* _Listed records_:
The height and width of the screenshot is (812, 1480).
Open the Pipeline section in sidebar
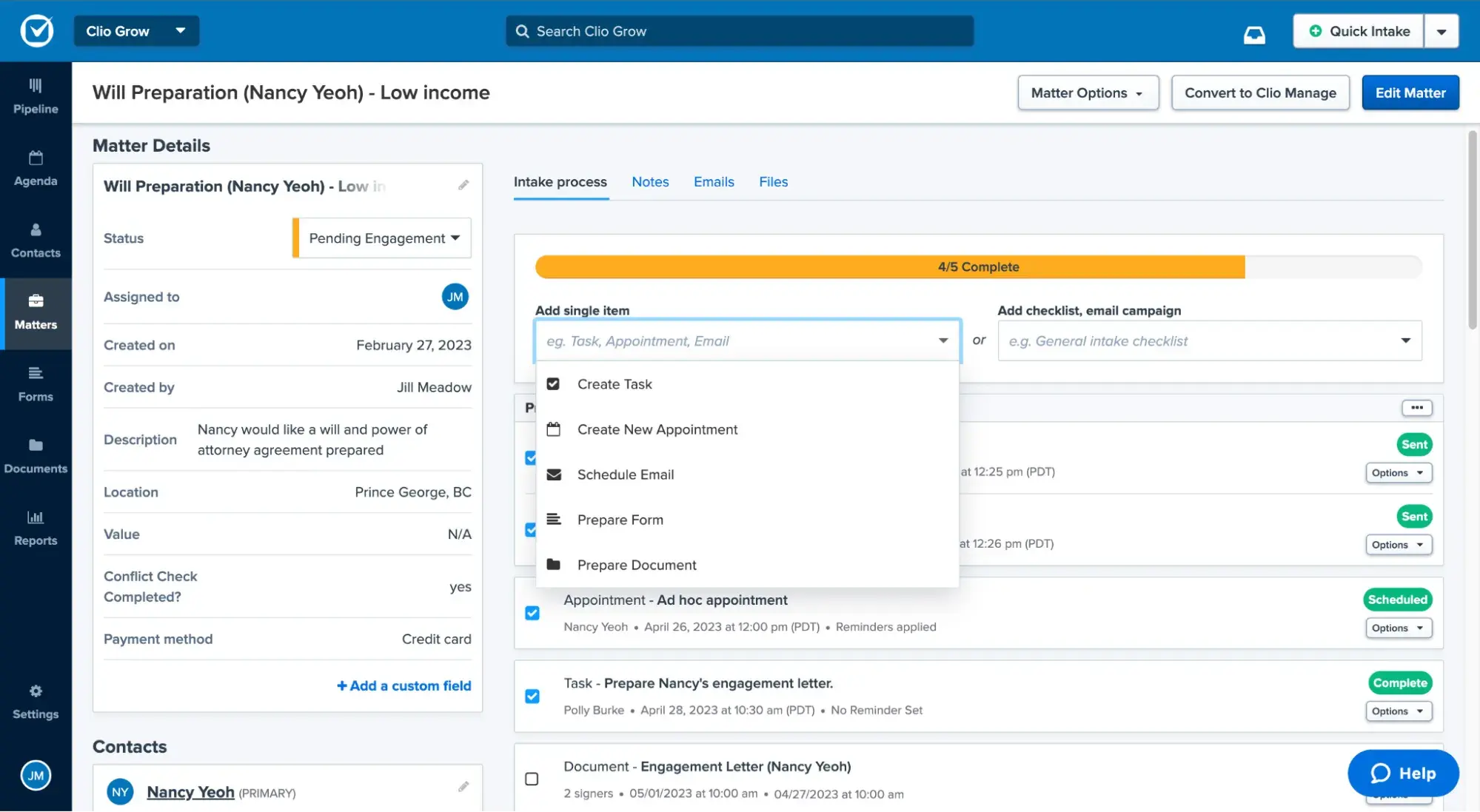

---

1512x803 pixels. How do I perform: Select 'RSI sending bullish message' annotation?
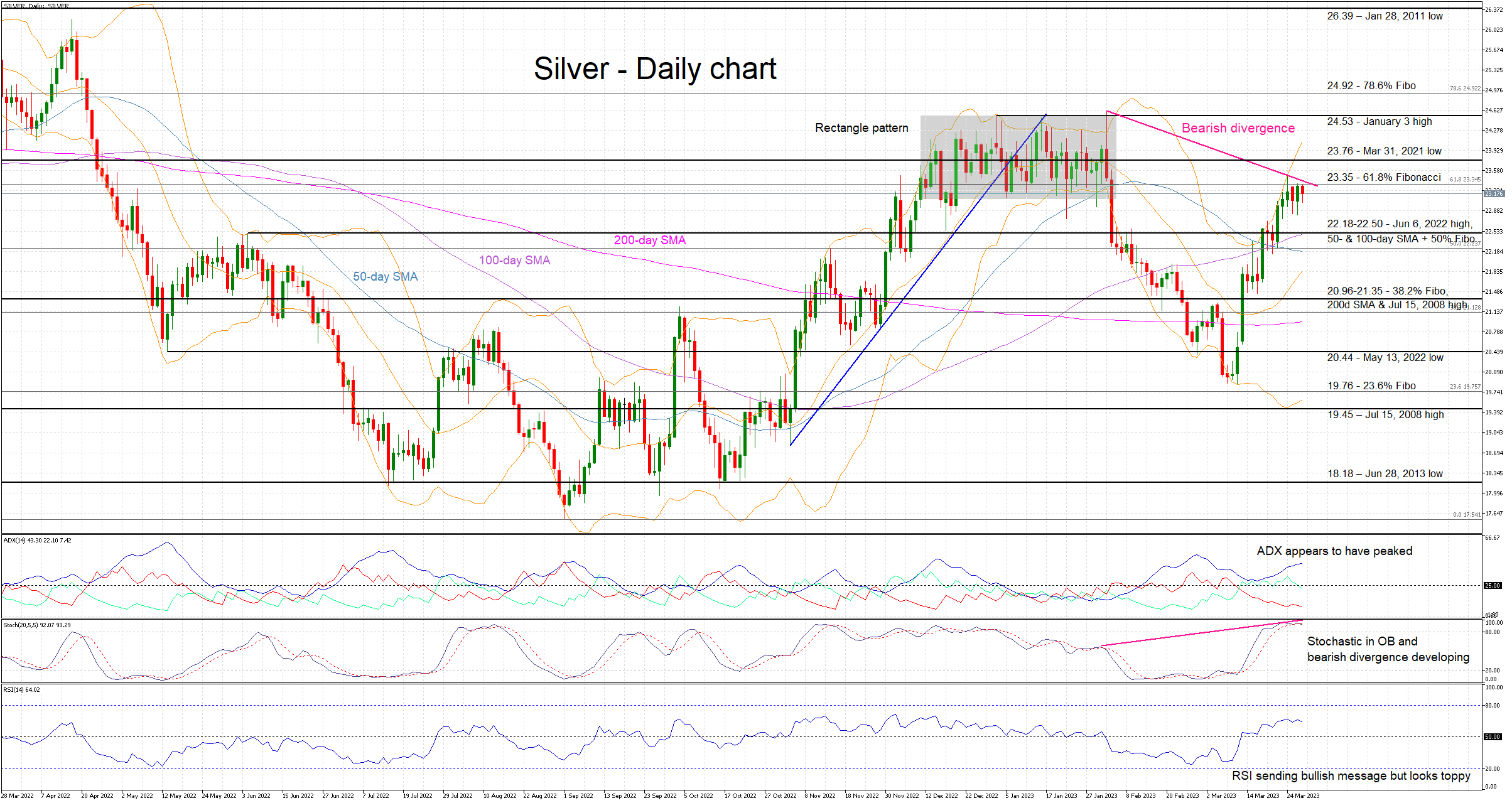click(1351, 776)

* * *

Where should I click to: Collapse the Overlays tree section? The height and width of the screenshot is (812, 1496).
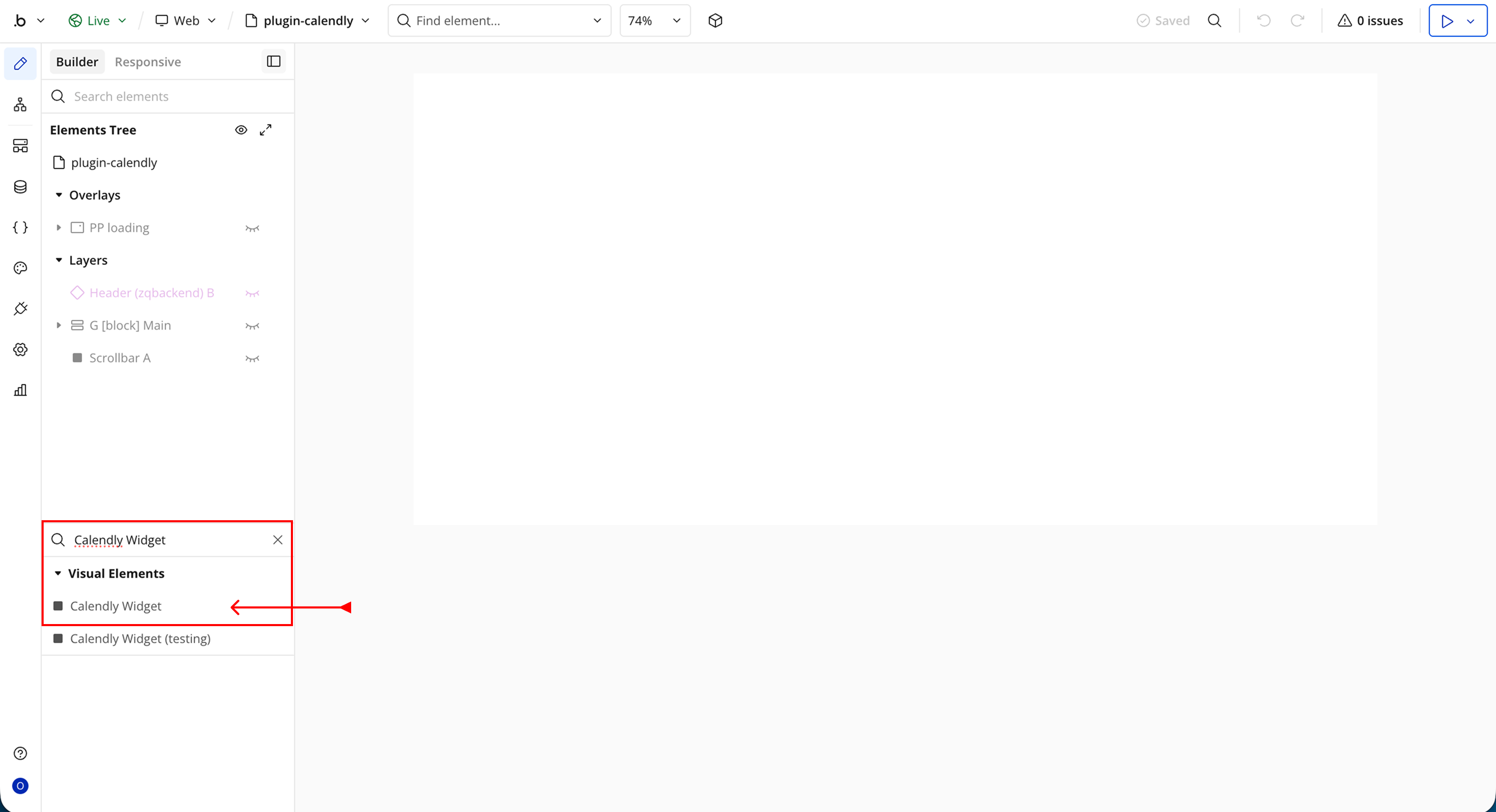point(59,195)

* _Exercise brief_:
In the entries above, find the line holding "The height and width of the screenshot is (812, 1480)." and the line holding "Open the Pipeline section in sidebar", then retype exactly those two lines and every line between them, and nothing else.

* _Exercise response_:
The height and width of the screenshot is (812, 1480).
Open the Pipeline section in sidebar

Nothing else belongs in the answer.